Ranne dzieci, zginął człowiek. A kierowcy blokowali dojazd...

Do poważnego karambolu doszło w późny niedzielny wieczór w Jaworznie na drodze S1.

Droga ekspresowa S1 był całkowicie zablokowana w obu kierunkach. Jak podała policja, w sumie w zdarzeniu uczestniczyło 21 pojazdów, 1 osoba zginęła, 18 osób zostało rannych, a 7 osób, w tym 4 dzieci trafiło do szpitali.

Jak podało w poniedziałek Wojewódzkie Centrum Zarządzania Kryzysowego Wojewody Śląskiego, jedna z poszkodowanych osób jest w poważnym stanie.

Przyczyny i okoliczności zdarzenia bada policja i prokuratura. Prawdopodobnie mógł się do niego przyczynić gęsty dym z palących się pod wiaduktem śmieci i opon. Najpierw na pasie w kierunku Częstochowy zderzyły się cztery samochody, a chwilę później na przeciwnym aż 12 aut.

Reklama

Powołany biegły z zakresu pożarnictwa zajmie się ustaleniem okoliczności, w jakich doszło do pożaru opon i czy miał on wpływ na zaistniałe zdarzenie.

35-latek został zakleszczony w samochodzie. Przy pomocy specjalistycznego sprzętu wydostali go strażacy. Pracownicy pogotowia podjęli reanimację; wezwano też śmigłowiec Lotniczego Pogotowia Ratunkowego, by przetransportować mężczyznę do szpitala, lekarz stwierdził jednak zgon.

+-------+

Szczegóły zadania ▸ Przepisz fragment tekstu o karambolu na drodze S1 od słów „Przyczyny i okoliczności zdarzenia” do słów „stwierdził jednak zgon.”, zastępując „strażacy” słowem „ratownicy”. Wpisy nie mają tu żadnego znaczenia.

+-------+

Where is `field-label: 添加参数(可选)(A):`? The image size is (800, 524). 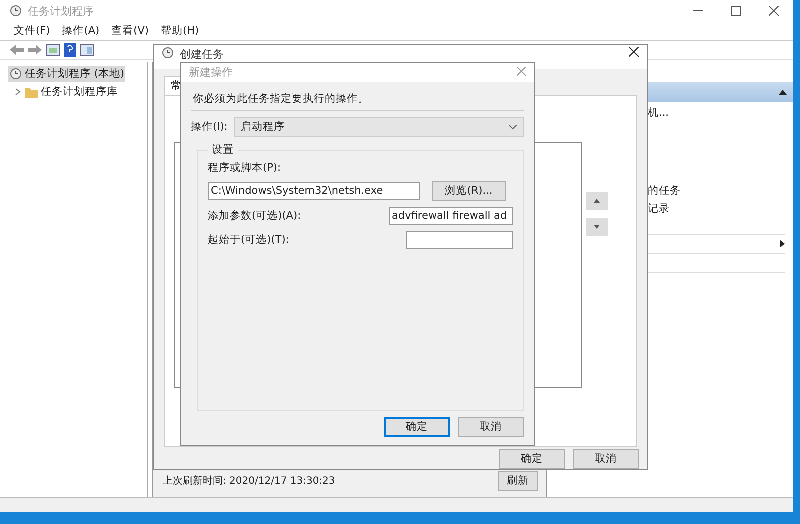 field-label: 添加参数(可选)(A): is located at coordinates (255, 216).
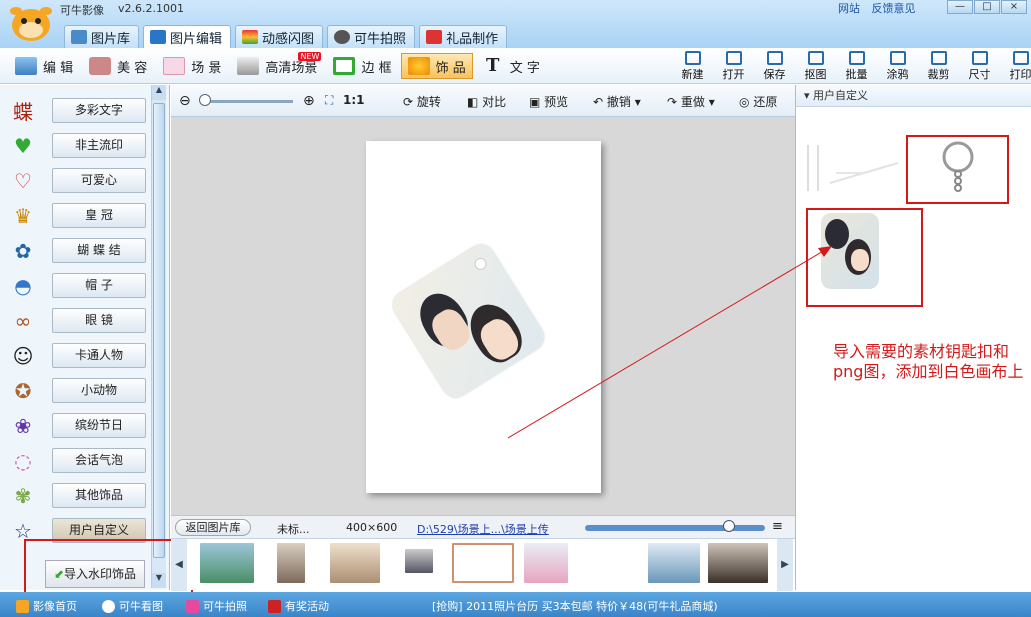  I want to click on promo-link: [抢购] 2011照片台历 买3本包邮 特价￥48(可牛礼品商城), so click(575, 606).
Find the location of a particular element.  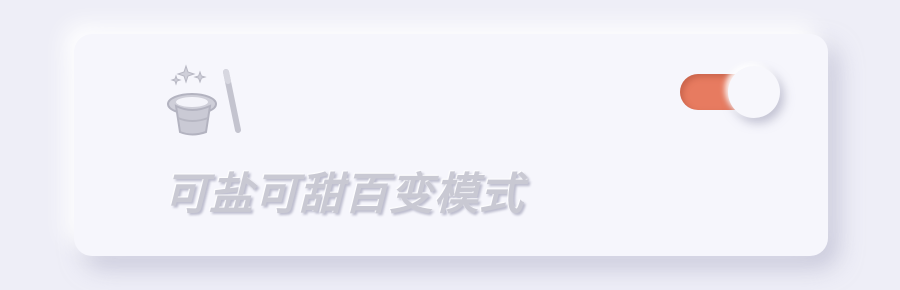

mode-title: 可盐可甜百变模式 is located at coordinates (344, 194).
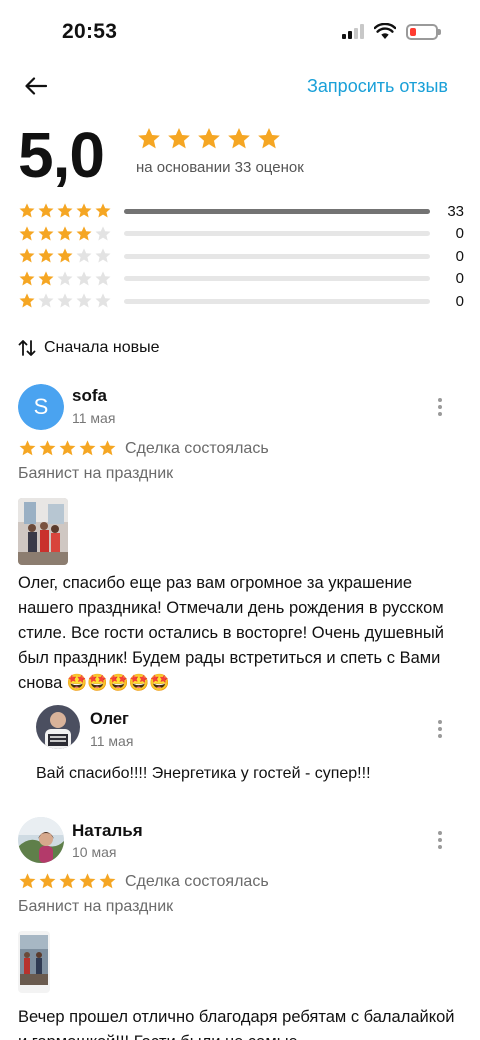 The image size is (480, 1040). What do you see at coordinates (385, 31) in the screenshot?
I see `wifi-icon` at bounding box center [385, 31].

+-------+

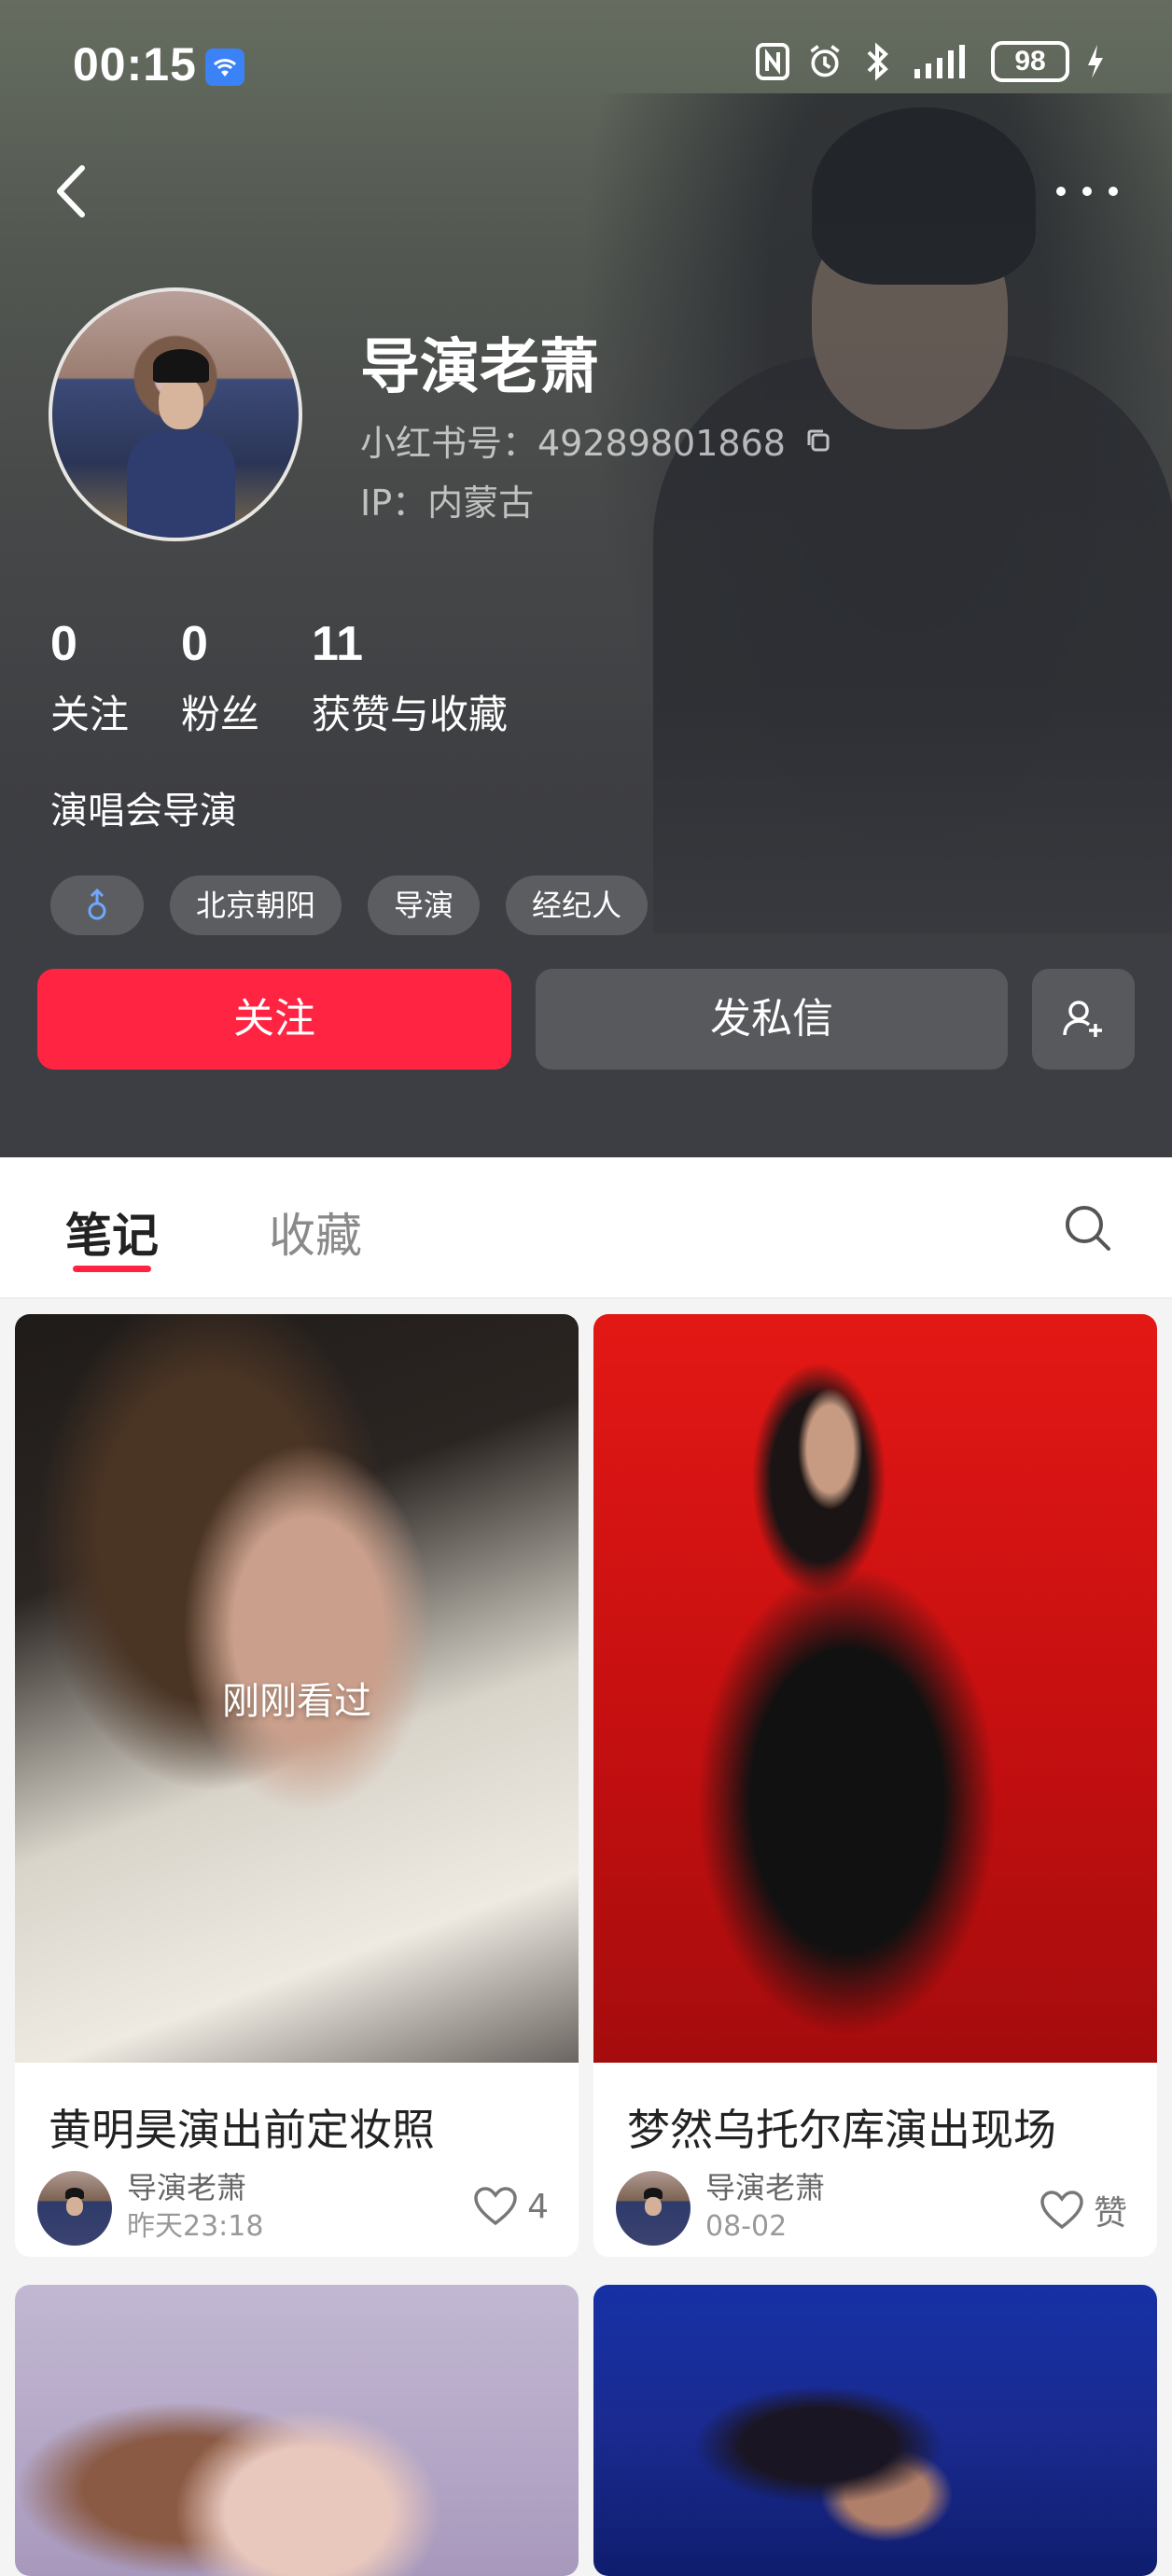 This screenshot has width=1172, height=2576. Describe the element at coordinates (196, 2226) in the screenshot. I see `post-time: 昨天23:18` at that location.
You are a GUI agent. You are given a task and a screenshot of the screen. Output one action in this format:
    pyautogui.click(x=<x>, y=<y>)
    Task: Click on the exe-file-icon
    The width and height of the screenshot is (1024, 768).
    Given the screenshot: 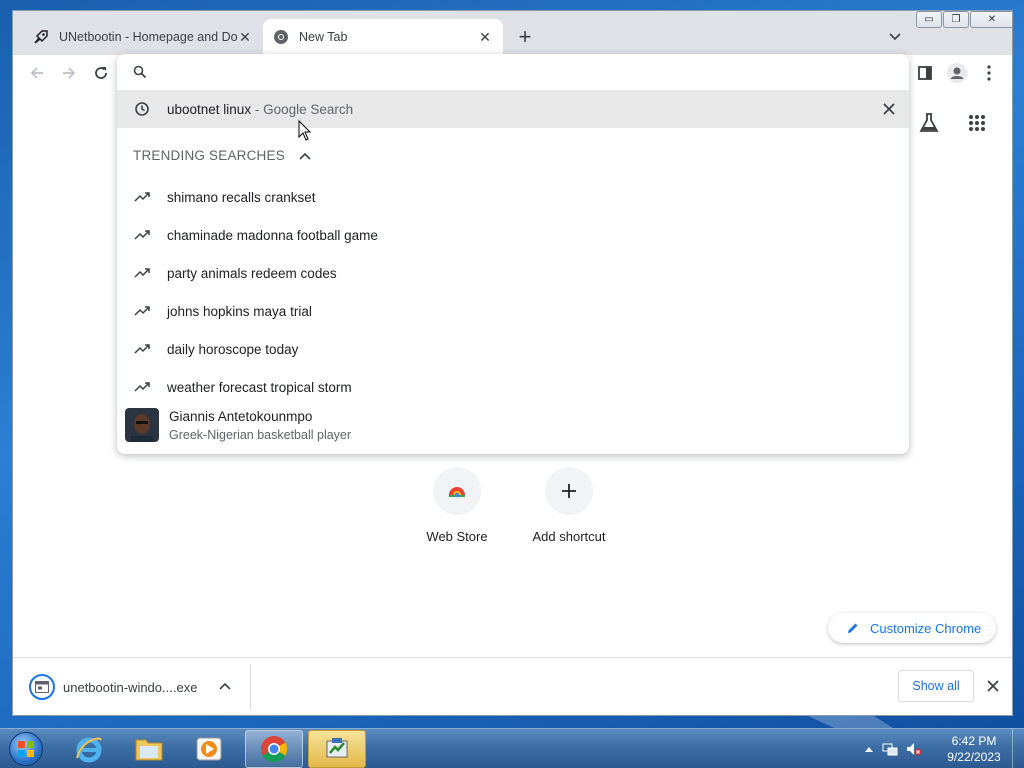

+-------+

Odpowiedź ▸
Przyczyny i okoliczności zdarzenia bada policja i prokuratura. Prawdopodobnie mógł się do niego przyczynić gęsty dym z palących się pod wiaduktem śmieci i opon. Najpierw na pasie w kierunku Częstochowy zderzyły się cztery samochody, a chwilę później na przeciwnym aż 12 aut.

Reklama

Powołany biegły z zakresu pożarnictwa zajmie się ustaleniem okoliczności, w jakich doszło do pożaru opon i czy miał on wpływ na zaistniałe zdarzenie.

35-latek został zakleszczony w samochodzie. Przy pomocy specjalistycznego sprzętu wydostali go ratownicy. Pracownicy pogotowia podjęli reanimację; wezwano też śmigłowiec Lotniczego Pogotowia Ratunkowego, by przetransportować mężczyznę do szpitala, lekarz stwierdził jednak zgon.